**Activity:** Go through the records and write each one out again exactly.

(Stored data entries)
=== Begin Enclosure ===
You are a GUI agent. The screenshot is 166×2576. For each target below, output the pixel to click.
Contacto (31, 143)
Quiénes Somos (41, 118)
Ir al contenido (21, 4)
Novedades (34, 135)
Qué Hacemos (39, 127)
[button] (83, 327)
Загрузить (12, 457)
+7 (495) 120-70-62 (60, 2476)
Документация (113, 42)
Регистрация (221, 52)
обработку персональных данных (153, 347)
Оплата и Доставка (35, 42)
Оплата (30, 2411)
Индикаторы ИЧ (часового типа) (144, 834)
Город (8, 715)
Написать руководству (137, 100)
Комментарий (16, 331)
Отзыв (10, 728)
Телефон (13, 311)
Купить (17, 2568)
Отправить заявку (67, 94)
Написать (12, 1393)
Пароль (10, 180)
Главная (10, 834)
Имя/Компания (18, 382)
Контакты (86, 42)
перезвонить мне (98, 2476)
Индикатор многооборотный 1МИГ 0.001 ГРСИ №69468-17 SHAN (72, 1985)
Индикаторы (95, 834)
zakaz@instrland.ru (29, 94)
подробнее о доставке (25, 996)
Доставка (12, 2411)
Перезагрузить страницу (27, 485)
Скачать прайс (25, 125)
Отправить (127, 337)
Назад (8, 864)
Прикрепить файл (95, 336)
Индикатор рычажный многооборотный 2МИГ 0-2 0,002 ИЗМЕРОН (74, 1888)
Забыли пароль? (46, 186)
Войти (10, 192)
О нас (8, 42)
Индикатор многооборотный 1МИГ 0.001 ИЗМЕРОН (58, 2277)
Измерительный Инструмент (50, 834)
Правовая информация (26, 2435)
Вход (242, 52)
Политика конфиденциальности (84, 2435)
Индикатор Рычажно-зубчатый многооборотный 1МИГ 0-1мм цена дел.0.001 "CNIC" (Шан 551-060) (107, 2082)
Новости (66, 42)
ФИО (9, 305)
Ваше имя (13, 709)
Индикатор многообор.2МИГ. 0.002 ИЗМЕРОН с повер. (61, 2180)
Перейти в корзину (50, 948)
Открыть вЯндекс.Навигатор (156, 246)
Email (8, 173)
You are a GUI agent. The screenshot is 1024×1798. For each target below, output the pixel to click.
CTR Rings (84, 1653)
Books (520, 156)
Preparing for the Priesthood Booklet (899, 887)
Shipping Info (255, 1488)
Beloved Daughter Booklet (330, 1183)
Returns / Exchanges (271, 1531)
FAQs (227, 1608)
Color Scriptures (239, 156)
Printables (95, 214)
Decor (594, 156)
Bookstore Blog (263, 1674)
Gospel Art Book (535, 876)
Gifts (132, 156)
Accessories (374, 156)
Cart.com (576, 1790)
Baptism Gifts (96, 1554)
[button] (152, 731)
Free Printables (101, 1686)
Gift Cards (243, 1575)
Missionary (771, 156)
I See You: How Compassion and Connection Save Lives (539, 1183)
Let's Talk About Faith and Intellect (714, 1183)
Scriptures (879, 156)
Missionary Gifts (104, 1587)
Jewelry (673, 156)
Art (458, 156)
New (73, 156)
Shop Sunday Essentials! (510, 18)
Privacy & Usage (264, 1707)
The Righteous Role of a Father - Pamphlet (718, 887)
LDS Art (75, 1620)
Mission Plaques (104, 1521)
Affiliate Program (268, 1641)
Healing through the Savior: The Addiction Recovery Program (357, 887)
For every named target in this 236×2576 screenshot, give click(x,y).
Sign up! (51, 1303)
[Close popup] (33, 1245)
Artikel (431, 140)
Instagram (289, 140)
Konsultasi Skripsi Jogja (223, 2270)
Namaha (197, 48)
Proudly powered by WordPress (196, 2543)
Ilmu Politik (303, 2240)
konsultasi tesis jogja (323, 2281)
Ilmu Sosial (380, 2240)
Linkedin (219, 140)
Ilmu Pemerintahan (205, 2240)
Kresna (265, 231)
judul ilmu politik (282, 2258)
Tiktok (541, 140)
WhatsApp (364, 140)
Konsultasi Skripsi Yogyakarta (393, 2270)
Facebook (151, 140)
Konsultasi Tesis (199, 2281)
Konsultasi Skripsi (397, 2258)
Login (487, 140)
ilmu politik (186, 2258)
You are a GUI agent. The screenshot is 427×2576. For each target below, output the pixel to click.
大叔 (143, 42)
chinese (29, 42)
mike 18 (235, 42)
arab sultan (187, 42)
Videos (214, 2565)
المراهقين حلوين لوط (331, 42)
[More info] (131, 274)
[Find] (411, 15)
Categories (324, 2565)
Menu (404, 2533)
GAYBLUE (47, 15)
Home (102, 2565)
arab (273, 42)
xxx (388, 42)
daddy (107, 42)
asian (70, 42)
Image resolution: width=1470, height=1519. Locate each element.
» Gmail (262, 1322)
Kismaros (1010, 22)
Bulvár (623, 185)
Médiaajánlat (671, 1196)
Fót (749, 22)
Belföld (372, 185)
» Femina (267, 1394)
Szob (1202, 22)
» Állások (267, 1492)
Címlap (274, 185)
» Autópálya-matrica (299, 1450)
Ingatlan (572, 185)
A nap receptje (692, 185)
=== End Enclosure ===
**Output of the exercise:**
You are a GUI agent. The screenshot is 166×2576. For each target below, output the pixel to click.
Contacto (31, 143)
Quiénes Somos (41, 118)
Ir al contenido (21, 4)
Novedades (34, 135)
Qué Hacemos (39, 127)
[button] (83, 327)
Загрузить (12, 457)
+7 (495) 120-70-62 (60, 2476)
Документация (113, 42)
Регистрация (221, 52)
обработку персональных данных (153, 347)
Оплата и Доставка (35, 42)
Оплата (30, 2411)
Индикаторы ИЧ (часового типа) (144, 834)
Город (8, 715)
Написать руководству (137, 100)
Комментарий (16, 331)
Отзыв (10, 728)
Телефон (13, 311)
Купить (17, 2568)
Отправить заявку (67, 94)
Написать (12, 1393)
Пароль (10, 180)
Главная (10, 834)
Имя/Компания (18, 382)
Контакты (86, 42)
перезвонить мне (98, 2476)
Индикатор многооборотный 1МИГ 0.001 ГРСИ №69468-17 SHAN (72, 1985)
Индикаторы (95, 834)
zakaz@instrland.ru (29, 94)
подробнее о доставке (25, 996)
Доставка (12, 2411)
Перезагрузить страницу (27, 485)
Скачать прайс (25, 125)
Отправить (127, 337)
Назад (8, 864)
Прикрепить файл (95, 336)
Индикатор рычажный многооборотный 2МИГ 0-2 0,002 ИЗМЕРОН (74, 1888)
Забыли пароль? (46, 186)
Войти (10, 192)
О нас (8, 42)
Индикатор многооборотный 1МИГ 0.001 ИЗМЕРОН (58, 2277)
Измерительный Инструмент (50, 834)
Правовая информация (26, 2435)
Вход (242, 52)
Политика конфиденциальности (84, 2435)
Индикатор Рычажно-зубчатый многооборотный 1МИГ 0-1мм цена дел.0.001 "CNIC" (Шан 551-060) (107, 2082)
Новости (66, 42)
ФИО (9, 305)
Ваше имя (13, 709)
Индикатор многообор.2МИГ. 0.002 ИЗМЕРОН с повер. (61, 2180)
Перейти в корзину (50, 948)
Открыть вЯндекс.Навигатор (156, 246)
Email (8, 173)
You are a GUI agent. The screenshot is 1024×1798. For each target below, output the pixel to click.
CTR Rings (84, 1653)
Books (520, 156)
Preparing for the Priesthood Booklet (899, 887)
Shipping Info (255, 1488)
Beloved Daughter Booklet (330, 1183)
Returns / Exchanges (271, 1531)
FAQs (227, 1608)
Color Scriptures (239, 156)
Printables (95, 214)
Decor (594, 156)
Bookstore Blog (263, 1674)
Gospel Art Book (535, 876)
Gifts (132, 156)
Accessories (374, 156)
Cart.com (576, 1790)
Baptism Gifts (96, 1554)
[button] (152, 731)
Free Printables (101, 1686)
Gift Cards (243, 1575)
Missionary (771, 156)
I See You: How Compassion and Connection Save Lives (539, 1183)
Let's Talk About Faith and Intellect (714, 1183)
Scriptures (879, 156)
Missionary Gifts (104, 1587)
Jewelry (673, 156)
Art (458, 156)
New (73, 156)
Shop Sunday Essentials! (510, 18)
Privacy & Usage (264, 1707)
The Righteous Role of a Father - Pamphlet (718, 887)
LDS Art (75, 1620)
Mission Plaques (104, 1521)
Affiliate Program (268, 1641)
Healing through the Savior: The Addiction Recovery Program (357, 887)
For every named target in this 236×2576 screenshot, give click(x,y).
Sign up! (51, 1303)
[Close popup] (33, 1245)
Artikel (431, 140)
Instagram (289, 140)
Konsultasi Skripsi Jogja (223, 2270)
Namaha (197, 48)
Proudly powered by WordPress (196, 2543)
Ilmu Politik (303, 2240)
konsultasi tesis jogja (323, 2281)
Ilmu Sosial (380, 2240)
Linkedin (219, 140)
Ilmu Pemerintahan (205, 2240)
Kresna (265, 231)
judul ilmu politik (282, 2258)
Tiktok (541, 140)
WhatsApp (364, 140)
Konsultasi Skripsi Yogyakarta (393, 2270)
Facebook (151, 140)
Konsultasi Tesis (199, 2281)
Konsultasi Skripsi (397, 2258)
Login (487, 140)
ilmu politik (186, 2258)
You are a GUI agent. The screenshot is 427×2576. For each target below, output the pixel to click.
大叔 (143, 42)
chinese (29, 42)
mike 18 (235, 42)
arab sultan (187, 42)
Videos (214, 2565)
المراهقين حلوين لوط (331, 42)
[More info] (131, 274)
[Find] (411, 15)
Categories (324, 2565)
Menu (404, 2533)
GAYBLUE (47, 15)
Home (102, 2565)
arab (273, 42)
xxx (388, 42)
daddy (107, 42)
asian (70, 42)
Image resolution: width=1470, height=1519. Locate each element.
» Gmail (262, 1322)
Kismaros (1010, 22)
Bulvár (623, 185)
Médiaajánlat (671, 1196)
Fót (749, 22)
Belföld (372, 185)
» Femina (267, 1394)
Szob (1202, 22)
» Állások (267, 1492)
Címlap (274, 185)
» Autópálya-matrica (299, 1450)
Ingatlan (572, 185)
A nap receptje (692, 185)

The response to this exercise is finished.